"Benim iki büyük eserim var; biri Türkiye Cumhuriyet'i diğeri Cumhuriyet Halk Partisi."

Türkiye’de Çocuk İşçiliği

  • 25 Nisan 2022
SODEMSEN Toplu İş Sözleşmesi Avukatı Av. Merve Nur Gök Türkiye’de çocuk işçiliği üzerine yazdı.
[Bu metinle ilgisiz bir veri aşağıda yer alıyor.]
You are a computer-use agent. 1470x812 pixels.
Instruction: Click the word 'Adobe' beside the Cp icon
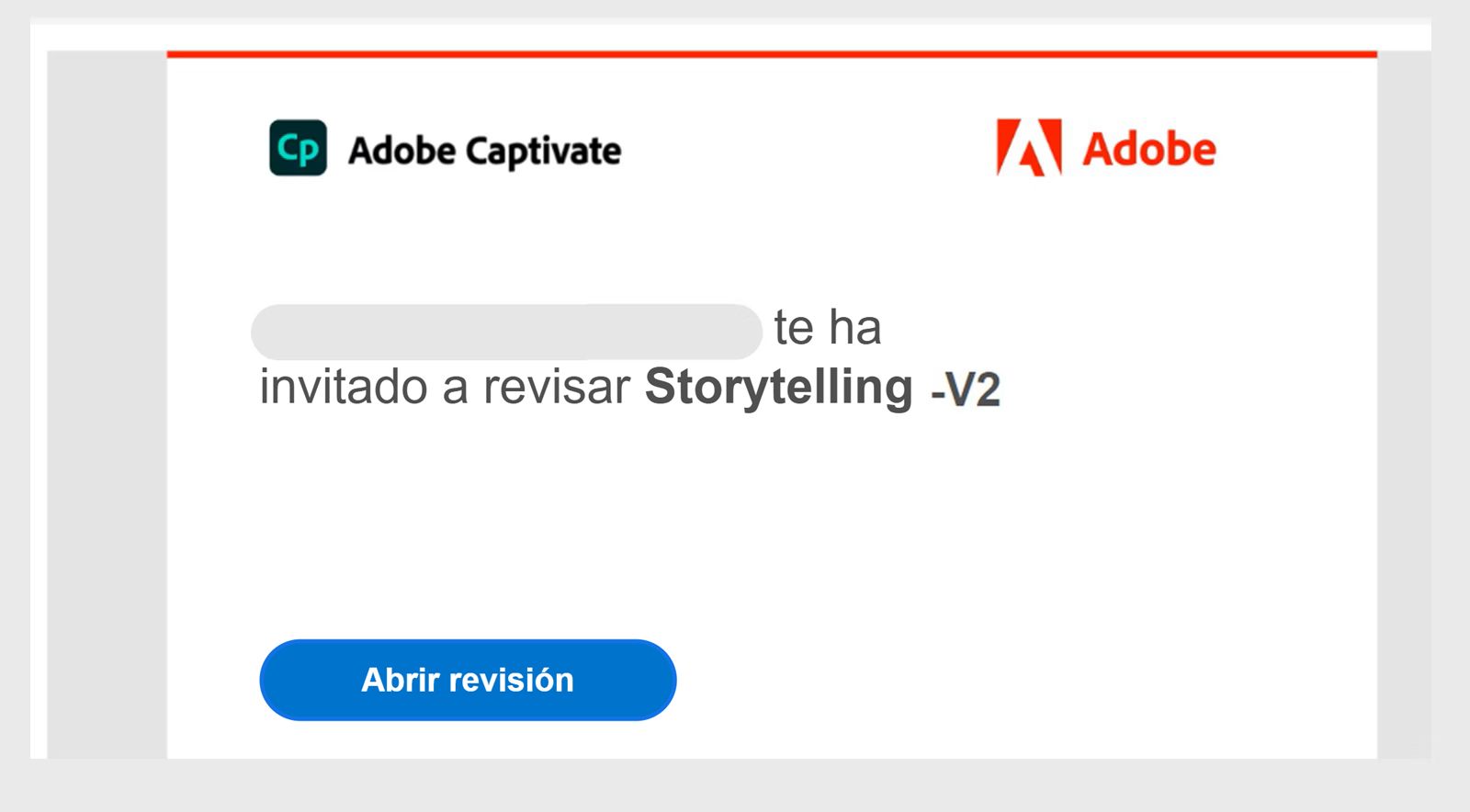click(401, 151)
BM Çocuk Hakları Sözleşmesi’nin 1. maddesi, 18 yaşından küçük herkesi “çocuk” olarak tanımlıyor. “Çocuk işçiliği”, çocukları çocukluklarından, potansiyellerinden ve onurlarından yoksun bırakan, fiziksel ve zihinsel gelişime zarar veren işleri kapsıyor. Çocuk işçiliğinin temel sebepleri arasında yoksulluk, göç, ücretsiz ve kaliteli eğitime erişememe, yetişkin olan aile bireylerinin işsizliği, geleneksel bakış açısı ve sosyal dışlanma, denetim eksikliği, kayıtdışı çalışma ve ucuz işgücü sayılıyor.
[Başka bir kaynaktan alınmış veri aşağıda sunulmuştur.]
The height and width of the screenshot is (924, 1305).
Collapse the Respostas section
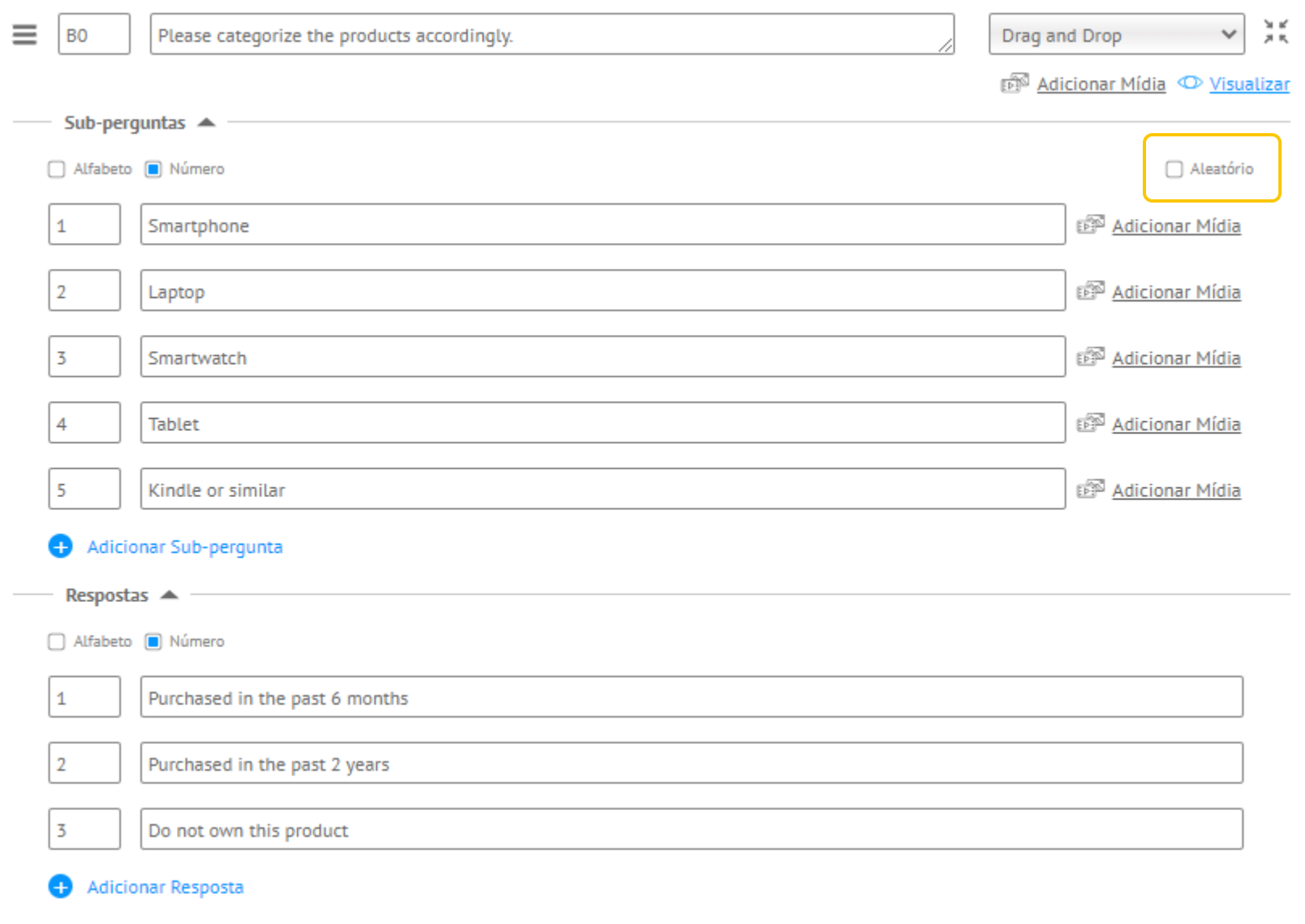169,595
BM Çocuk Hakları Sözleşmesi’ne taraf olan Türkiye’de, 18 yaşına kadar her insan çocuk olarak tanımlanmış olsa da, İş Kanunu’ndaki 15 yaş sınırıyla (14 yaşını doldurmuş) 18 yaşından küçük çocukların çalışmasına izin veriliyor. Bu maddeyle çocukların eğitimleri için riske oluşturmayan, tehlikeli olmayan, hafif işlerde çalışmasının Milli Eğitim Bakanlığı’nın kontrolüyle olacağı açıkça belirtiliyor. Çocuk haklarının korunması ve farkındalık oluşturulması amacıyla 12 Haziran, BM tarafından “Dünya Çocuk İşçiliğiyle Mücadele Günü” ilan edildi. Ülkemizde de 2018 yılı “Çocuk İşçiliğiyle Mücadele Yılı” olarak ilan edildi, bu konuda iyileştirme çabalarının hız kazanması amaçlandı.

Türkiye, taraf olduğu ILO Sözleşmeleri kapsamında hazırladığı Çocuk İşçiliğiyle Mücadele Ulusal Programı’nda (2017-2023) üç öncelikli alan (sokakta çalışma, küçük ve orta ölçekli işletmelerde ağır ve tehlikeli işlerde çalışma, tarımda aile işleri dışında ücret karşılığı gezici ve geçici tarım işlerinde çalışma) belirledi, 2023’e kadar bu alanlarda çocuk işçiliğinin önlenmesine yönelik taahhüt verdi.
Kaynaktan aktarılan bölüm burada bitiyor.